In Australia, si sa, sono dei duri. Gente abituata a soffrire, che ha spesso cercato nello sport una rivalsa nel "peccato di origine" di essere stata una colonia penale della Gran Bretagna. A Sydney è nato uno dei più grandi talenti femminili dei 100 ostacoli, Sally Pearson. Sally , dopo avere vinto l'argento all'Olimpiade di Pechino nel 2008, ha avuto il grandissimo merito di imporsi nell'edizione a quattro cerchi di Londra, e di cogliere i primi posti nei Mondiali del 2011 e 2017. Ha conseguito un record personale di 12"28 che la colloca al sesto posto nella graduatoria di tutti i tempi.A 33 anni , qualche giorno fa, la mitica ostacolista "aussie" ha detto basta. Troppo sofferenze patite per tendiniti, infortuni al quadricipite e altro. Troppe anche per la sua fibra fortissima: " Mi ritiro dall'atletica. Troppi infortuni. Quando ho deciso, avevo un nodo alla gola. Ma adesso mi sento sollevata".

Corsa di ferragosto 2019

Silva Dondero ha fatto 37. Tante, infatti, con la vittoria nella Corsa di ferragosto a Acqui Terme (Al) di giovedì 15 agosto, sono state le affermazioni della mezzofondista dei Maratoneti Genovesi in questi primi otto mesi del 2019. Silva ha preceduto, dopo 9,8 chilometri, Federica Laino del Dlf Asti. Quarta l'instancabile Susanna Scaramucci, sempre dei Maratoneti Genovesi. In campo maschile primo posto di Alessandro Bossi (Garlaschese), e terza piazza per Roberto Parodi (Vallescrivia). Buon quinto posto dell'emergente Massimo Cavanna (Maratoneti Genovesi). Vittoria di categoria per Bartolomeo Bacigalupo (Maratoneti), terzo posto nella 60/64 per il consocio Mario Calasso. 

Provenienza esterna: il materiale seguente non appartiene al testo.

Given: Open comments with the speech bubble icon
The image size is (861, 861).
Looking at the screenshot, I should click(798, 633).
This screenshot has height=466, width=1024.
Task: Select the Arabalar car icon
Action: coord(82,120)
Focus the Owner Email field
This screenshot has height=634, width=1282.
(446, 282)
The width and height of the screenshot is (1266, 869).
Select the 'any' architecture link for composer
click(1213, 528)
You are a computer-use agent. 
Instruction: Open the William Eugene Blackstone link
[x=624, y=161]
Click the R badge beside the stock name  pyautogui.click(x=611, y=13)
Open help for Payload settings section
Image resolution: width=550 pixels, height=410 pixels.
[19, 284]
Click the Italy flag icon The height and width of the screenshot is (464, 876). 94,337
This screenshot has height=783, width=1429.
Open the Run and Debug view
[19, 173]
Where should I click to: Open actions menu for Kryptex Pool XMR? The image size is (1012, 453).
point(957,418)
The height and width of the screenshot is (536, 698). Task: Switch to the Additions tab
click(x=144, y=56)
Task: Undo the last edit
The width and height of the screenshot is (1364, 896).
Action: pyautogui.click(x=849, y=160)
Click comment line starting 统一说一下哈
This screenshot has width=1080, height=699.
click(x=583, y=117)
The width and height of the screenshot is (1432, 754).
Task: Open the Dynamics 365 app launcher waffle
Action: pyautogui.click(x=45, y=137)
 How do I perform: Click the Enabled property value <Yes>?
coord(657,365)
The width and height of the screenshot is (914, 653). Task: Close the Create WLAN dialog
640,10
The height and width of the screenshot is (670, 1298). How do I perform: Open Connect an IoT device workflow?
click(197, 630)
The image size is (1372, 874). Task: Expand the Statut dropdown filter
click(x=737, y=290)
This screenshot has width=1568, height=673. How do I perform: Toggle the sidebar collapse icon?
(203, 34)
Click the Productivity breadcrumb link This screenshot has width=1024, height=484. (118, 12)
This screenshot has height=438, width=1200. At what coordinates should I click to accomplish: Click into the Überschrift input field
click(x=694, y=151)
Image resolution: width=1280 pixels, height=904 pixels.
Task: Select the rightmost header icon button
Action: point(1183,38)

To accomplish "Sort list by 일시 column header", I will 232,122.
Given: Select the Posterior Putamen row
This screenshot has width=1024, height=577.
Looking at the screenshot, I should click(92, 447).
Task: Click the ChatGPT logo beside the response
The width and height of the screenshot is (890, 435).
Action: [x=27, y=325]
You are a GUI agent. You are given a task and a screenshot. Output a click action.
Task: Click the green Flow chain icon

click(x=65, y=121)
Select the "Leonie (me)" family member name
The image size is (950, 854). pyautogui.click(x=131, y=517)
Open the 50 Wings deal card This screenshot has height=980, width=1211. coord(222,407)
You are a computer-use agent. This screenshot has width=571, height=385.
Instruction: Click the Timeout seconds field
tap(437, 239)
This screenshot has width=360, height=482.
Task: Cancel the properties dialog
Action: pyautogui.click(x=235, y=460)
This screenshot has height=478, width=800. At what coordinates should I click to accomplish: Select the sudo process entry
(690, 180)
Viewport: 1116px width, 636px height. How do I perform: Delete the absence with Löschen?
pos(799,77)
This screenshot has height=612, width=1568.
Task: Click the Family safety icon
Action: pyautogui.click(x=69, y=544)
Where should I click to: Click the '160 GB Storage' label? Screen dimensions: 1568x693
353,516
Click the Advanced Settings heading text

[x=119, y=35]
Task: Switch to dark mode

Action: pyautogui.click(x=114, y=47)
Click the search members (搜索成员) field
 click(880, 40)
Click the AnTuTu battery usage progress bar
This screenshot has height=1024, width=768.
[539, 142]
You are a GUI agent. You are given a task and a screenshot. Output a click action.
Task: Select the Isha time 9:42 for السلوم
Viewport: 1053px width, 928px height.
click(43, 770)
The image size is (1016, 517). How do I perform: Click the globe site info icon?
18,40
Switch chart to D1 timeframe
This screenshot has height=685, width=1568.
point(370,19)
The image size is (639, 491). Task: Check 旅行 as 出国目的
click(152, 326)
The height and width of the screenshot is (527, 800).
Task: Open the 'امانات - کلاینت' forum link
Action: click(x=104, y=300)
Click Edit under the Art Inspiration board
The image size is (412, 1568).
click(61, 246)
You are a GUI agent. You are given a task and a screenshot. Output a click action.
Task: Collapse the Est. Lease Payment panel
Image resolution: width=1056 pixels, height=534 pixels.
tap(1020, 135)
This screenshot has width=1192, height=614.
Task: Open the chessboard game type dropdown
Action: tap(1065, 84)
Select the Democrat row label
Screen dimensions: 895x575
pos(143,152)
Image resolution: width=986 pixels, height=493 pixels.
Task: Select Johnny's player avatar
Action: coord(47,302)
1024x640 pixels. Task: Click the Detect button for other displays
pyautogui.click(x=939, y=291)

Un anno dal 14 agosto 2018

Non è stata una calamità naturale. Il 14 agosto 2018 migliaia di tonnellate di calcestruzzo, migliaia di chilometri di autostrade costruite senza rispetto dell'ambiente, mille città costruite senza pianificazione urbanistica,  sono crollate proprio là , in corrispondenza di un viadotto considerato per decenni un capolavoro dell'architettura. Genova è stata attraversata da un fiume in piena di sentimenti contrastanti come dolore, rabbia, sdegno, tutti bagnati da lacrime. E dopo le lacrime, lo sgomento, la sindrome dei sopravvissuti, di ognuno che, quel dannato giorno, alle 11.36, sotto la pioggia battente, poteva essere lassù. Nessuna parola potrà spiegare le sofferenze delle vittime, i disagi degli sfollati, e ancora la rassegnazione  di tanti cittadini dopo una giornata che è stata uno spartiacque. E forse, la scoperta del dolore. Se, una volta buona, si vorrrà (ammesso che ci sia una volontà politica) ripensare una città in senso ecologico, spero che gli amministratori pensino alla Val Polcevera come a un ambiente che necessita di spazi sportivi. A quando, a quando una pista di atletica? E' utopia pensare a uno spazio del genere? Anche da questo si vedrebbe quel "cambio di passo", del quale parlano in tanti...Ma ora, per favore, un attimo di raccoglimento alle 11.36 di mercoledì 14 agosto, e pietà per le vittime.